We had this exact problem in our labs at CloudBolt (where we have every version of vCenter & ESX since 4.1 running), so we decided to automate a solution for this with a CloudBolt rule.

This rule condition looks at all VMs known to CloudBolt, searches for snapshots on them that were created more than the threshold number of days ago, and reports on them. If the Dry Run flag is set to False, the rule will also initiate a deletion of these snapshots.

We ran this rule a week ago against our labs, starting with a large threshold to delete the oldest of our snapshots. We thought we had been doing a good job of cleaning snapshots up as we went, but, as it turned out, there were a lot of snapshots, and some very old ones. Over the course of a day, we decreased this threshold, reran the rule, and repeated.

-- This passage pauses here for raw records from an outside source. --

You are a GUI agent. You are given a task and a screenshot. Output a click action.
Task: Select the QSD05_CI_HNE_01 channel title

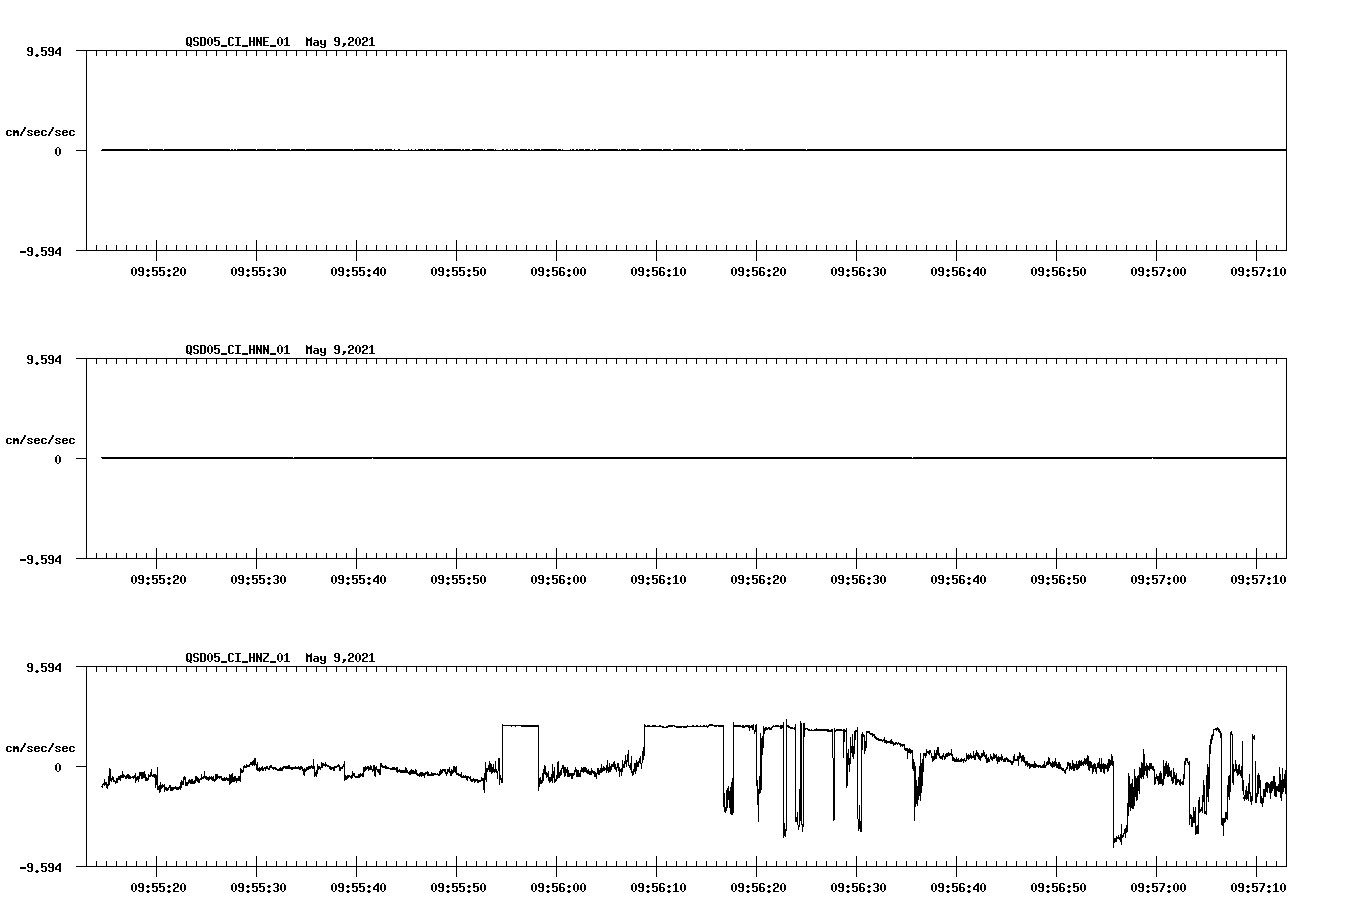(237, 42)
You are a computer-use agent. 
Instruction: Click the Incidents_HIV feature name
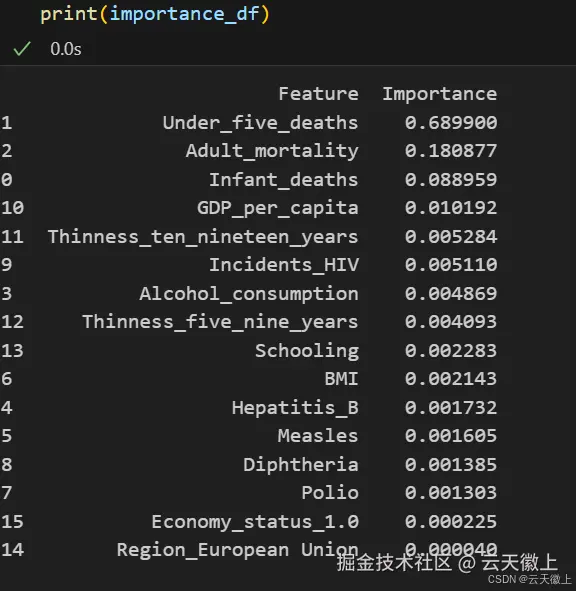pyautogui.click(x=284, y=265)
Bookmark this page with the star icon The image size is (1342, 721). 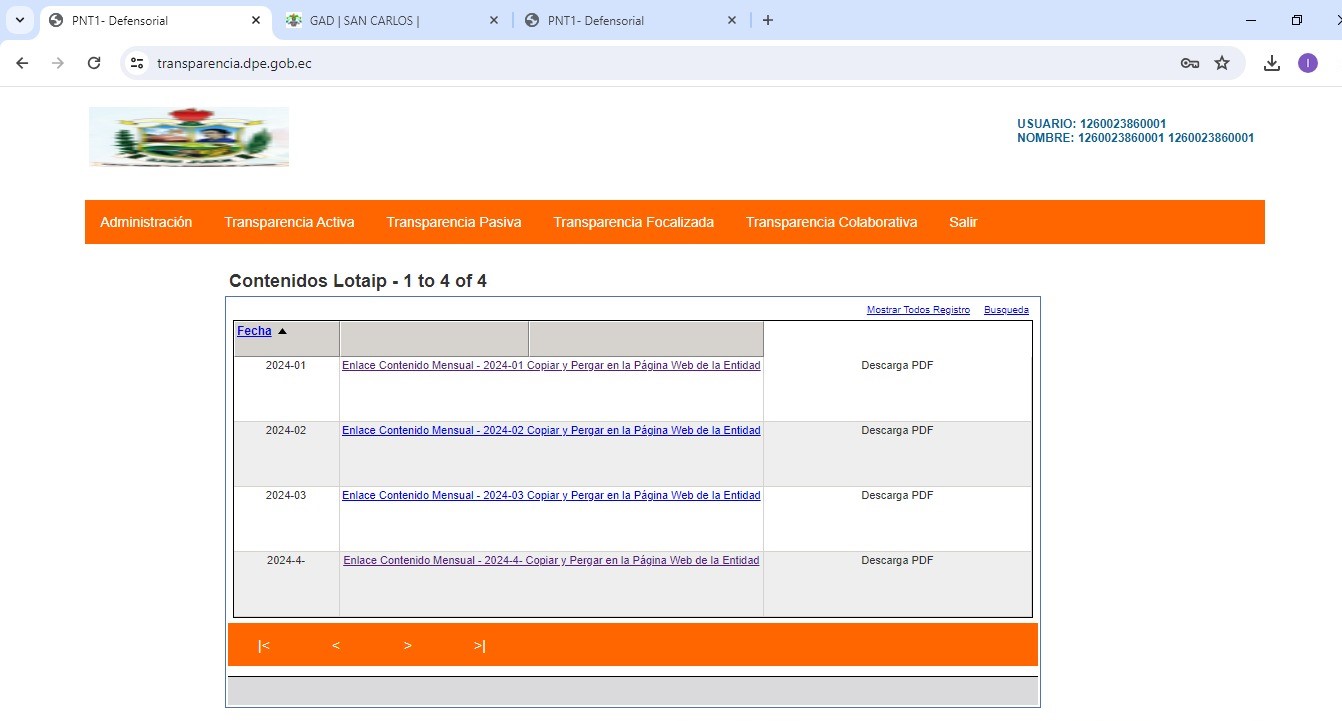click(1222, 63)
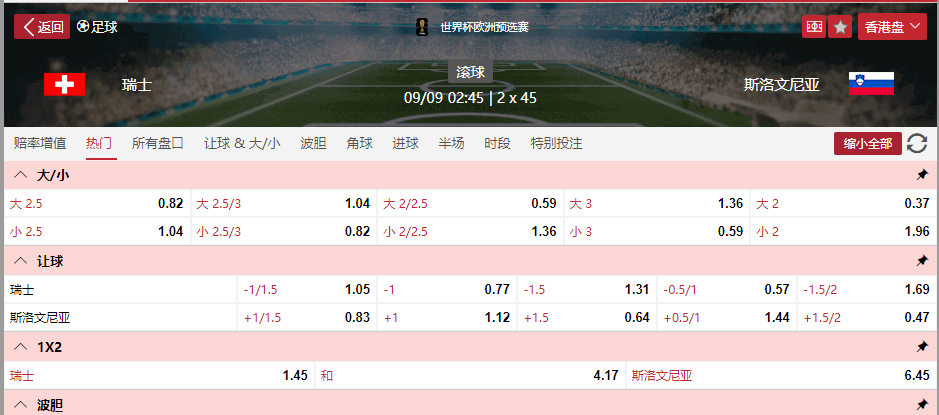Pin the 让球 market section
939x415 pixels.
pos(922,261)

We immediately noticed a performance improvement in our labs, some of our automated CIT tests that were failing with timeouts began succeeding, and all our developers, SEs, and other users of our infrastructure became happier.

After all the old snapshots were cleaned up, we set the rule to run nightly and delete any snapshot older than 14 days, ensuring that this problem does not affect us again.

Today, CloudBolt is releasing 6.1-alpha4, which comes with this rule built-in. To upgrade to this alpha release, navigate in your CloudBolt UI to Admin > Version & Upgrade Info (or download the upgrader from our support site). After upgrading, go to Admin > Rules where you can change the inputs to this rule and execute it. It starts with Dry Run enabled, so it will not delete any snapshots automatically.